[Tasks for this exercise]
• A. In the deer hunt article, what date does the hunt begin?
• B. List every reservation named in the deer hunt article.
• C. Write what comes next in the deer hunt article, starting right after its last sentence.

Deer Hunters, Get Ready

BY  |  Monday, Jan 10, 2011 9:20am  |  COMMENTS (9)

Barstaville sharp-shooters can start readying their hunting gear for the fourth annual Essex County deer hunt, which begins on Tuesday, January 18. This year’s season will take place over a six-week period, on Tuesdays and Thursdays until February 24th.

This will be the fourth consecutive year the program will be held in the South Mountain Reservation and the second consecutive year it will be held in Eagle Rock and Hilltop Reservations.

County Executive Joe DiVincenzo will be rolling out details later today on safety precautions and other steps being taken to preserve and restore the forest ecology in Essex County’s open spaces as well as enhance safety on the county roads.

According to the county web site, the three reservations will be closed to the public on the days the Deer Management Program is being conducted, to maximize safety.

[Information supplied]

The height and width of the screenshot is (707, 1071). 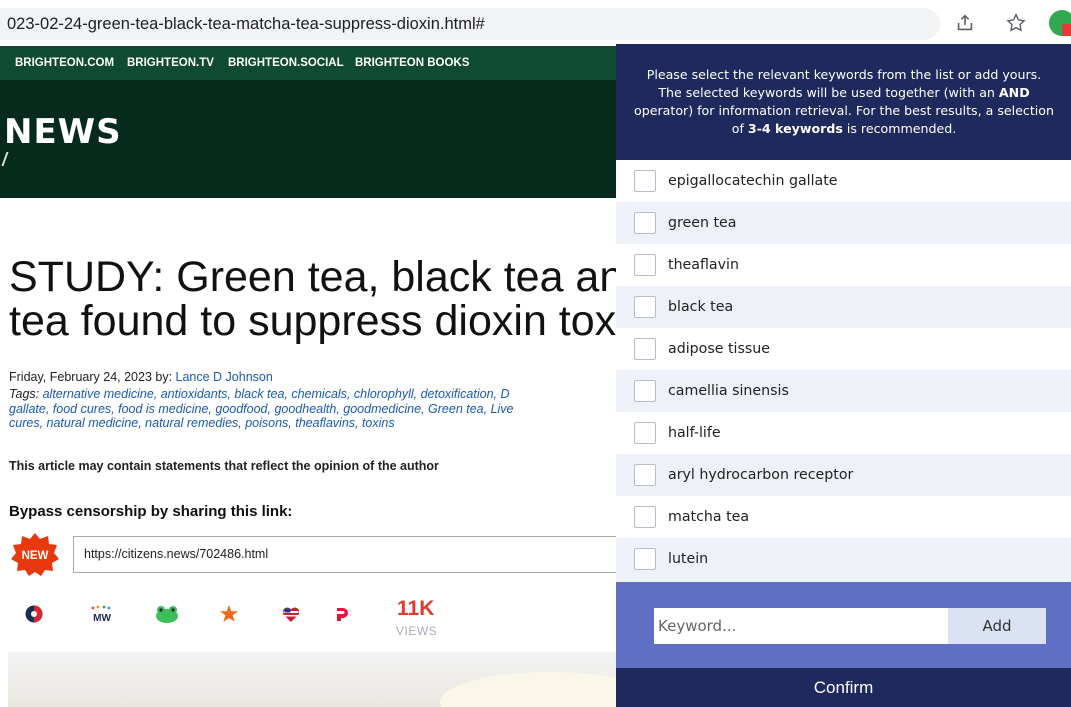 What do you see at coordinates (965, 23) in the screenshot?
I see `share-icon` at bounding box center [965, 23].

[Results]
• A. Tuesday, January 18.

• B. South Mountain Reservation, Eagle Rock Reservation, Hilltop Reservation

• C.
County Executive Joe DiVincenzo said in a previous press conference, that while the hunt is a very controversial and emotional issue, reducing the number of deer is part of an ongoing initiative by the administration to preserve and restore the forest ecology in Essex County’s open spaces.

“It is a necessary step if we are going to preserve the forest habitat and maintain our reservations as viable resources for recreation and open space,” DiVincenzo said. “Over the last three years, we have removed 750 deer from our reservations, started a program to accelerate the growth of our forests and expanded a pilot program to reduce traffic accidents involving deer. The over abundance of deer affects all of our communities, and our program provides a comprehensive approach to address the problem.”

DiVincenzo noted that the program is beginning to yield positive results and that the county has updated their program to adapt to the changing conditions in each reservation.

For more information, click here.

Photo from Wikipedia.


  1. POSTED BY PAZ  |  January 10, 2011 @ 9:35 am

    How big is the reservation? How far can a errant shot from a deer rifle carry? I’m afraid to drive up eagle rock during hunting season.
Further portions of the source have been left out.